MNA for Arthabaska
- In office 2008–2012
- Preceded by: Jean-François Roux
- Succeeded by: Sylvie Roy
- In office April 14, 2003 – February 21, 2007
- Preceded by: Jacques Baril
- Succeeded by: Jean-François Roux

Personal details
- Born: April 6, 1956 (age 70) Montreal, Quebec, Canada
- Party: Liberal
- Spouse: Martine Perreault
- Profession: teacher

= Claude Bachand (MNA) =

Canadian politician

Claude Bachand (born April 6, 1956) is a Canadian politician in the province of Quebec. Bachand was elected to represent the riding of Arthabaska in the National Assembly of Quebec in the 2008 provincial election.
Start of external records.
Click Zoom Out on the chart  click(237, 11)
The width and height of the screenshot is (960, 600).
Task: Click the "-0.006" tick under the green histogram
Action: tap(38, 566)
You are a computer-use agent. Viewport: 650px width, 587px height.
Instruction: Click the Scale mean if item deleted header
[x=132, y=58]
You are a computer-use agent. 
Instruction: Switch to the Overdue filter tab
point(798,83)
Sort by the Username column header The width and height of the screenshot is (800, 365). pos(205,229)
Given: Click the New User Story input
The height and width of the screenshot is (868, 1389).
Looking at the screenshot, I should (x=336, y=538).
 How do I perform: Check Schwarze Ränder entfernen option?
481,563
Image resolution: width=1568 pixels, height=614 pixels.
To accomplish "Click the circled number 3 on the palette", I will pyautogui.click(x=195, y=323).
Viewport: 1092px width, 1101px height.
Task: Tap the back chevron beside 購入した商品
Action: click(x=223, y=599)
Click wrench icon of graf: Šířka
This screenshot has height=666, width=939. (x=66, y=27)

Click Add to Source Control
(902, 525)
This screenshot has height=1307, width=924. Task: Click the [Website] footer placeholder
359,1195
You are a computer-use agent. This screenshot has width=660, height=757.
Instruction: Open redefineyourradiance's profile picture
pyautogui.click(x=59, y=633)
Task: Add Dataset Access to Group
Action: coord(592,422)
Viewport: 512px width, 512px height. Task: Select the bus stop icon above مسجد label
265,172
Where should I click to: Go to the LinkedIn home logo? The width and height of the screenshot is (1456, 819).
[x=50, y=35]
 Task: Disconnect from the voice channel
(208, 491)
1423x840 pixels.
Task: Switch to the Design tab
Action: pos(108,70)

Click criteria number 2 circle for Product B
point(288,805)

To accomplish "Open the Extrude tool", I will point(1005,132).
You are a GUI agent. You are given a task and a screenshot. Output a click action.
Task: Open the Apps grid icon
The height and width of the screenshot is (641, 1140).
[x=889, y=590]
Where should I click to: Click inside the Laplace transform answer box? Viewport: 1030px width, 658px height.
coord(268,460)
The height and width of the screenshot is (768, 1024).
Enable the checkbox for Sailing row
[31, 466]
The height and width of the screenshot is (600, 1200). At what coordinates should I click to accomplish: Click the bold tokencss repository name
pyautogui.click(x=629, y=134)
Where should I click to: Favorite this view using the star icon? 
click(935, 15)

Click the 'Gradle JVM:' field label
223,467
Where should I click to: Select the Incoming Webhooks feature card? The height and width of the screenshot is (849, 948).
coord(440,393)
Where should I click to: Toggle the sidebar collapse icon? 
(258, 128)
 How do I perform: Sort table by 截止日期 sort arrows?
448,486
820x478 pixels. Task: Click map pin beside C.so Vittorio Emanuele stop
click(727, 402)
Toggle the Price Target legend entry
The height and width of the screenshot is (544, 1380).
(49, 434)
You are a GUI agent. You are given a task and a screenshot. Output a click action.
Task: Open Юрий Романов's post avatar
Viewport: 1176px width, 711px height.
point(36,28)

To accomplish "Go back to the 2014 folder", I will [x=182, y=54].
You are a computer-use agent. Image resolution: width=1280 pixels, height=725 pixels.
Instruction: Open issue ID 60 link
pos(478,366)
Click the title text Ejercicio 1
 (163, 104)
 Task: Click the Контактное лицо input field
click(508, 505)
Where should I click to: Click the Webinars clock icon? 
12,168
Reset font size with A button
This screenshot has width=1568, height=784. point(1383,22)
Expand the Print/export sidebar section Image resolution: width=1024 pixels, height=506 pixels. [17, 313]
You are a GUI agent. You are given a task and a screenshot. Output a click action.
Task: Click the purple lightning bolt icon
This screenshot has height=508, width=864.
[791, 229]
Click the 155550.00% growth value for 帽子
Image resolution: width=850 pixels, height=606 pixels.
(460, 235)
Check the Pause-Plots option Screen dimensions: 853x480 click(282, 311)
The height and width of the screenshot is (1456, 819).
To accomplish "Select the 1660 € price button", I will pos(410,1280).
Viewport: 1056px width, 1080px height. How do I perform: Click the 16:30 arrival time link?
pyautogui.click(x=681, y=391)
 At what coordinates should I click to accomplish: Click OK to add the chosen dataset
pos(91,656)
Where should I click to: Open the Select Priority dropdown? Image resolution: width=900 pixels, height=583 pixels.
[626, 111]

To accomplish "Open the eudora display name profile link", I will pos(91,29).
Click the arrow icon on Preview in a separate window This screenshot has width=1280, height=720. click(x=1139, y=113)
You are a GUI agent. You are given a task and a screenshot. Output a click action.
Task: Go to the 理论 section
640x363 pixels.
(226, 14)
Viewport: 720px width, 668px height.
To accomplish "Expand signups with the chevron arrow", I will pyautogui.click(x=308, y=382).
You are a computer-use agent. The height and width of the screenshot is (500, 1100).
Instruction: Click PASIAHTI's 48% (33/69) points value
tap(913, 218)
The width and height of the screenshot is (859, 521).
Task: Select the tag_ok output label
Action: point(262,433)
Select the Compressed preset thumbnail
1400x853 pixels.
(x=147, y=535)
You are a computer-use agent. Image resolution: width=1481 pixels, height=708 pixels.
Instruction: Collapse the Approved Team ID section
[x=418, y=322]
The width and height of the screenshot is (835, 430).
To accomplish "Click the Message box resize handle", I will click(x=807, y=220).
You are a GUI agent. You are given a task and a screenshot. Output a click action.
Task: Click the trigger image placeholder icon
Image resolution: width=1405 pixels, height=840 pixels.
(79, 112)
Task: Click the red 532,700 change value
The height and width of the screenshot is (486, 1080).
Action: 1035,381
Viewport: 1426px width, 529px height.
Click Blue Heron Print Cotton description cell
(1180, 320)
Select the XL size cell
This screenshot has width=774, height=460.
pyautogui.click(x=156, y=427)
He is a member of the Quebec Liberal Party.

Born in Montreal, Quebec, Bachand obtained a college degree in health sciences at the Cégep de Rosemont in 1976 before obtaining a bachelor's degree at the Université de Sherbrooke in 1979. He worked as a mathematics, physics, and chemistry teacher for 23 years and was also the mayor of the municipality of Saint-Norbert d'Arthabaska in the Centre-du-Québec region of southeastern Quebec from 1992 to 2002. He was also a member of various administrative councils in the Bois-Francs and Centre-du-Quebec area.

In 2003, Bachand was first elected at the National Assembly and was the vice-president of the economy and labor commission until his defeat in the 2007 elections. He briefly taught at a Victoriaville high school until he regained the Arthabaska seat in the 2008 elections.